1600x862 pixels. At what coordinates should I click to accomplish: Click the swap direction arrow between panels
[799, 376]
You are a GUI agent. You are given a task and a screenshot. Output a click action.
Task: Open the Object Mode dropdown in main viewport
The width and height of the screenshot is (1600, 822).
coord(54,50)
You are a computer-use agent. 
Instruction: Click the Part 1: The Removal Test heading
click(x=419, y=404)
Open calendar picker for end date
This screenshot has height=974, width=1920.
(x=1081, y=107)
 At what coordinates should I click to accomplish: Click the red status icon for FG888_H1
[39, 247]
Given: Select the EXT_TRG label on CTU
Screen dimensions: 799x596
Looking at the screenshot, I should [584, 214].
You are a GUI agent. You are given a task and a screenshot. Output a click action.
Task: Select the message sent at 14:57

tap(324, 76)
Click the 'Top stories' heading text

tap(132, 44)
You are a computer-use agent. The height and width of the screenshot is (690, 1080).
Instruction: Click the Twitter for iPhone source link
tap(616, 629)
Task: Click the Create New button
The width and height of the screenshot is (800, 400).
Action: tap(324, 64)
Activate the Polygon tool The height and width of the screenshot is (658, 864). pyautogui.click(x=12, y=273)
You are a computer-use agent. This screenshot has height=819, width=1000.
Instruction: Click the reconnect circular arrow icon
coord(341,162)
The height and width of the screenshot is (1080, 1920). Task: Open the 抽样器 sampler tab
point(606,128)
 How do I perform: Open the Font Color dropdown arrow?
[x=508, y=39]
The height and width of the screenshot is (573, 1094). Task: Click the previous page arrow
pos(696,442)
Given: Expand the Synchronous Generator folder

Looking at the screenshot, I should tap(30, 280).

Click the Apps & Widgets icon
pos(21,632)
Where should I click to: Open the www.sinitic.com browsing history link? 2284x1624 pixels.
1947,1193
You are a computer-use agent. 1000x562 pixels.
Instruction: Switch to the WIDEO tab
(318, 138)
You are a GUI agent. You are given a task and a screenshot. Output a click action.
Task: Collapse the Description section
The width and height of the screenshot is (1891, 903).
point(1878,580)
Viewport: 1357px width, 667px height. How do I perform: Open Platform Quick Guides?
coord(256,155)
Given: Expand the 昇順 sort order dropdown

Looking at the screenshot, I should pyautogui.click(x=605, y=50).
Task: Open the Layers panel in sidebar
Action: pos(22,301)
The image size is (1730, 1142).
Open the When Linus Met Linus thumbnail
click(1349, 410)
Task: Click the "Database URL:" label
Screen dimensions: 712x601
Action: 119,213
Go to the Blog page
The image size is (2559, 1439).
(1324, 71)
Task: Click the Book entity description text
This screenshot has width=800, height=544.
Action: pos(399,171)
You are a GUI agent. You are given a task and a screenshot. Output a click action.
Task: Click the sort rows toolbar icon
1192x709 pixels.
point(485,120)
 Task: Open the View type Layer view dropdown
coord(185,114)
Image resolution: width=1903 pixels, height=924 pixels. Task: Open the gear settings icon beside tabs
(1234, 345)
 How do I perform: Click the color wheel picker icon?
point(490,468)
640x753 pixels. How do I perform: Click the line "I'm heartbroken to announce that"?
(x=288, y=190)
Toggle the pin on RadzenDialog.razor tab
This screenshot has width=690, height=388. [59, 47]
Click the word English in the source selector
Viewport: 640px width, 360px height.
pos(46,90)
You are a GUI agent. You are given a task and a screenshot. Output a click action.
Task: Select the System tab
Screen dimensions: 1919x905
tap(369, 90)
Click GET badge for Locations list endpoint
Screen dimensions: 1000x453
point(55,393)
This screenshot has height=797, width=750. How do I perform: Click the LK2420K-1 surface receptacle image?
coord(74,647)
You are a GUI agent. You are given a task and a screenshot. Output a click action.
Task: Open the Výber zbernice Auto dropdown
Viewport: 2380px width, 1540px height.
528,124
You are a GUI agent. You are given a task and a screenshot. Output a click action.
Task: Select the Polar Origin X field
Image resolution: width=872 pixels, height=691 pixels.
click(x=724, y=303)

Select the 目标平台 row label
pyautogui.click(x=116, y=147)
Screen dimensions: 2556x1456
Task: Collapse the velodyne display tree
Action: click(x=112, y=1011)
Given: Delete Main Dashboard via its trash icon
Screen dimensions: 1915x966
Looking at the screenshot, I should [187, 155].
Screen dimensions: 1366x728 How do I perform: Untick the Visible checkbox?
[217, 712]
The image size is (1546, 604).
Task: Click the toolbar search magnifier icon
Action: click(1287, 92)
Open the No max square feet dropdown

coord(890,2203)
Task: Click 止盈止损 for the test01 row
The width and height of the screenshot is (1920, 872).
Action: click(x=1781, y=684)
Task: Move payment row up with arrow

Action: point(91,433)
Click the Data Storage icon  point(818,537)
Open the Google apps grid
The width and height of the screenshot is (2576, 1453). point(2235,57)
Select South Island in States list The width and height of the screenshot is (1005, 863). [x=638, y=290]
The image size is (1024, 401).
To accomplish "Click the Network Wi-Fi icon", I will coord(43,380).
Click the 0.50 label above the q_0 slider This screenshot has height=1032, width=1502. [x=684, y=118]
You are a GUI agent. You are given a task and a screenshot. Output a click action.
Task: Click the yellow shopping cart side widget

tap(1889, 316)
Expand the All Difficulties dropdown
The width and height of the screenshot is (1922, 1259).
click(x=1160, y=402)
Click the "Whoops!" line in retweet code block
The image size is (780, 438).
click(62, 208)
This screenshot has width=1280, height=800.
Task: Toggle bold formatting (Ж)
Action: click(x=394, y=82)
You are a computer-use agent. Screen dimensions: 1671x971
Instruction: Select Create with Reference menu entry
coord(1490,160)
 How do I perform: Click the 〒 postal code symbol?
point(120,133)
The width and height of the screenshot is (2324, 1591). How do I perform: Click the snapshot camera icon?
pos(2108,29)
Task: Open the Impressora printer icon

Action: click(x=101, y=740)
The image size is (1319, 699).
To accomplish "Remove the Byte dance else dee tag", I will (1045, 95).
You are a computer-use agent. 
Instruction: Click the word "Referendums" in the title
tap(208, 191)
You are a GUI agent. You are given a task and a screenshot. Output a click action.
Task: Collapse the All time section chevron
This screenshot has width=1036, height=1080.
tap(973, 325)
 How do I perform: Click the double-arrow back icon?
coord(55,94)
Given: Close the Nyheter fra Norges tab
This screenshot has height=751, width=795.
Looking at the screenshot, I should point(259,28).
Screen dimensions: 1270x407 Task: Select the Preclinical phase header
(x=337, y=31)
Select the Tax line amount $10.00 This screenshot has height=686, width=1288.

***

▶ Exercise:
Copy out all of the lines above exactly as they appear.

▶ Answer to this task:
1600x862 pixels. At what coordinates should I click to accomplish: Click the swap direction arrow between panels
[799, 376]
You are a GUI agent. You are given a task and a screenshot. Output a click action.
Task: Open the Object Mode dropdown in main viewport
The width and height of the screenshot is (1600, 822).
coord(54,50)
You are a computer-use agent. 
Instruction: Click the Part 1: The Removal Test heading
click(x=419, y=404)
Open calendar picker for end date
This screenshot has height=974, width=1920.
(x=1081, y=107)
 At what coordinates should I click to accomplish: Click the red status icon for FG888_H1
[39, 247]
Given: Select the EXT_TRG label on CTU
Screen dimensions: 799x596
Looking at the screenshot, I should [584, 214].
You are a GUI agent. You are given a task and a screenshot. Output a click action.
Task: Select the message sent at 14:57

tap(324, 76)
Click the 'Top stories' heading text

tap(132, 44)
You are a computer-use agent. The height and width of the screenshot is (690, 1080).
Instruction: Click the Twitter for iPhone source link
tap(616, 629)
Task: Click the Create New button
The width and height of the screenshot is (800, 400).
Action: tap(324, 64)
Activate the Polygon tool The height and width of the screenshot is (658, 864). pyautogui.click(x=12, y=273)
You are a computer-use agent. This screenshot has height=819, width=1000.
Instruction: Click the reconnect circular arrow icon
coord(341,162)
The height and width of the screenshot is (1080, 1920). Task: Open the 抽样器 sampler tab
point(606,128)
 How do I perform: Open the Font Color dropdown arrow?
[x=508, y=39]
The height and width of the screenshot is (573, 1094). Task: Click the previous page arrow
pos(696,442)
Given: Expand the Synchronous Generator folder

Looking at the screenshot, I should tap(30, 280).

Click the Apps & Widgets icon
pos(21,632)
Where should I click to: Open the www.sinitic.com browsing history link? 2284x1624 pixels.
1947,1193
You are a computer-use agent. 1000x562 pixels.
Instruction: Switch to the WIDEO tab
(318, 138)
You are a GUI agent. You are given a task and a screenshot. Output a click action.
Task: Collapse the Description section
The width and height of the screenshot is (1891, 903).
point(1878,580)
Viewport: 1357px width, 667px height. How do I perform: Open Platform Quick Guides?
coord(256,155)
Given: Expand the 昇順 sort order dropdown

Looking at the screenshot, I should pyautogui.click(x=605, y=50).
Task: Open the Layers panel in sidebar
Action: pos(22,301)
The image size is (1730, 1142).
Open the When Linus Met Linus thumbnail
click(1349, 410)
Task: Click the "Database URL:" label
Screen dimensions: 712x601
Action: 119,213
Go to the Blog page
The image size is (2559, 1439).
(1324, 71)
Task: Click the Book entity description text
This screenshot has width=800, height=544.
Action: pos(399,171)
You are a GUI agent. You are given a task and a screenshot. Output a click action.
Task: Click the sort rows toolbar icon
1192x709 pixels.
point(485,120)
 Task: Open the View type Layer view dropdown
coord(185,114)
Image resolution: width=1903 pixels, height=924 pixels. Task: Open the gear settings icon beside tabs
(1234, 345)
 How do I perform: Click the color wheel picker icon?
point(490,468)
640x753 pixels. How do I perform: Click the line "I'm heartbroken to announce that"?
(x=288, y=190)
Toggle the pin on RadzenDialog.razor tab
This screenshot has width=690, height=388. [59, 47]
Click the word English in the source selector
Viewport: 640px width, 360px height.
pos(46,90)
You are a GUI agent. You are given a task and a screenshot. Output a click action.
Task: Select the System tab
Screen dimensions: 1919x905
tap(369, 90)
Click GET badge for Locations list endpoint
Screen dimensions: 1000x453
point(55,393)
This screenshot has height=797, width=750. How do I perform: Click the LK2420K-1 surface receptacle image?
coord(74,647)
You are a GUI agent. You are given a task and a screenshot. Output a click action.
Task: Open the Výber zbernice Auto dropdown
Viewport: 2380px width, 1540px height.
528,124
You are a GUI agent. You are given a task and a screenshot. Output a click action.
Task: Select the Polar Origin X field
Image resolution: width=872 pixels, height=691 pixels.
click(x=724, y=303)

Select the 目标平台 row label
pyautogui.click(x=116, y=147)
Screen dimensions: 2556x1456
Task: Collapse the velodyne display tree
Action: click(x=112, y=1011)
Given: Delete Main Dashboard via its trash icon
Screen dimensions: 1915x966
Looking at the screenshot, I should [187, 155].
Screen dimensions: 1366x728 How do I perform: Untick the Visible checkbox?
[217, 712]
The image size is (1546, 604).
Task: Click the toolbar search magnifier icon
Action: click(1287, 92)
Open the No max square feet dropdown

coord(890,2203)
Task: Click 止盈止损 for the test01 row
The width and height of the screenshot is (1920, 872).
Action: click(x=1781, y=684)
Task: Move payment row up with arrow

Action: point(91,433)
Click the Data Storage icon  point(818,537)
Open the Google apps grid
The width and height of the screenshot is (2576, 1453). point(2235,57)
Select South Island in States list The width and height of the screenshot is (1005, 863). [x=638, y=290]
The image size is (1024, 401).
To accomplish "Click the Network Wi-Fi icon", I will coord(43,380).
Click the 0.50 label above the q_0 slider This screenshot has height=1032, width=1502. [x=684, y=118]
You are a GUI agent. You are given a task and a screenshot. Output a click action.
Task: Click the yellow shopping cart side widget

tap(1889, 316)
Expand the All Difficulties dropdown
The width and height of the screenshot is (1922, 1259).
click(x=1160, y=402)
Click the "Whoops!" line in retweet code block
The image size is (780, 438).
click(62, 208)
This screenshot has width=1280, height=800.
Task: Toggle bold formatting (Ж)
Action: click(x=394, y=82)
You are a computer-use agent. Screen dimensions: 1671x971
Instruction: Select Create with Reference menu entry
coord(1490,160)
 How do I perform: Click the 〒 postal code symbol?
point(120,133)
The width and height of the screenshot is (2324, 1591). How do I perform: Click the snapshot camera icon?
pos(2108,29)
Task: Open the Impressora printer icon

Action: click(x=101, y=740)
The image size is (1319, 699).
To accomplish "Remove the Byte dance else dee tag", I will (1045, 95).
You are a computer-use agent. 
Instruction: Click the word "Referendums" in the title
tap(208, 191)
You are a GUI agent. You are given a task and a screenshot. Output a click action.
Task: Collapse the All time section chevron
This screenshot has width=1036, height=1080.
tap(973, 325)
 How do I perform: Click the double-arrow back icon?
coord(55,94)
Given: Close the Nyheter fra Norges tab
This screenshot has height=751, width=795.
Looking at the screenshot, I should point(259,28).
Screen dimensions: 1270x407 Task: Select the Preclinical phase header
(x=337, y=31)
Select the Tax line amount $10.00 This screenshot has height=686, width=1288.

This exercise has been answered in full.